To be done:
a) In the passage on public mourning, how many classrooms collapsed in the 2008 Sichuan earthquake?
b) According to the passage on public mourning, why did the Serbian government send a leading general to the provinces in 1999?
c) Reproduce a section of the passage on public mourning word for word: begin at the words "When on May" and stop after "project was mourning.".

Document:
—————

Think again of the Greeks. Think of Antigone. Ancient Athens put limits on the right of women to mourn in public, and Pericles concludes his funeral oration during the Peloponnesian War by enjoining the women to silence. In May 1999 during the Kosovo war, Serbian wives and mothers took to the streets by the thousands because relatives they had sent to the front fourteen months earlier had not come home from tours of duty that were supposed to last only twelve. Because the unrest threatened to evolve into war resistance, the government dispatched a leading general to the provinces “to defuse the anger of the women.”

When on May 12, 2008, a 7.9-magnitude earthquake rocked Sichuan province in western China, roughly 7,000 classrooms collapsed. For seven days after the temblor hit, Ai—who had been blogging daily since 2005 on Sina Weibo—didn’t post any entries at all. The scenes of children’s backpacks strewn amid the dusty rubble silenced him. When he did start to blog again, his project was mourning.

—————

Dataset section:

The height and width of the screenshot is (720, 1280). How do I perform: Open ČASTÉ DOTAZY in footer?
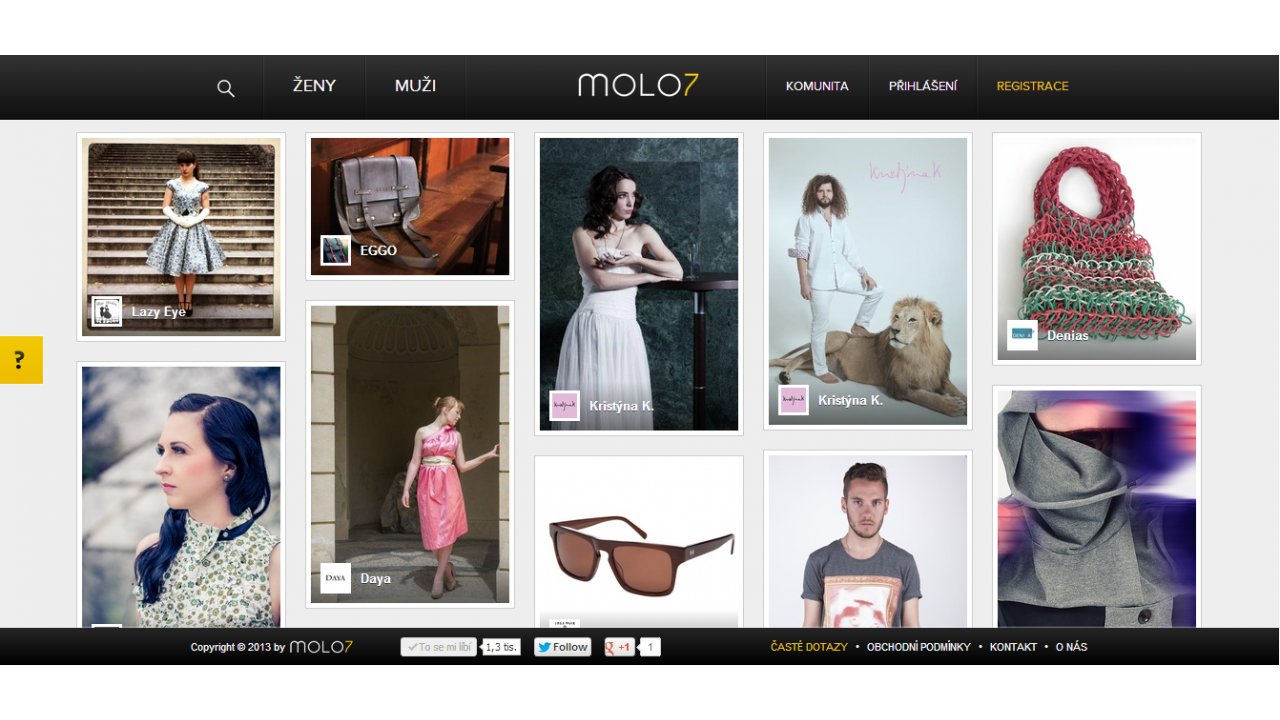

—————

Written responses:
a) Roughly 7,000 classrooms collapsed.

b) Thousands of Serbian wives and mothers had taken to the streets because relatives sent to the front fourteen months earlier had not come home from tours meant to last twelve. The government sent the general because that unrest threatened to evolve into war resistance, and his task was "to defuse the anger of the women."

c)
When on May 12, 2008, a 7.9-magnitude earthquake rocked Sichuan province in western China, roughly 7,000 classrooms collapsed. For seven days after the temblor hit, Ai—who had been blogging daily since 2005 on Sina Weibo—didn’t post any entries at all. The scenes of children’s backpacks strewn amid the dusty rubble silenced him. When he did start to blog again, his project was mourning.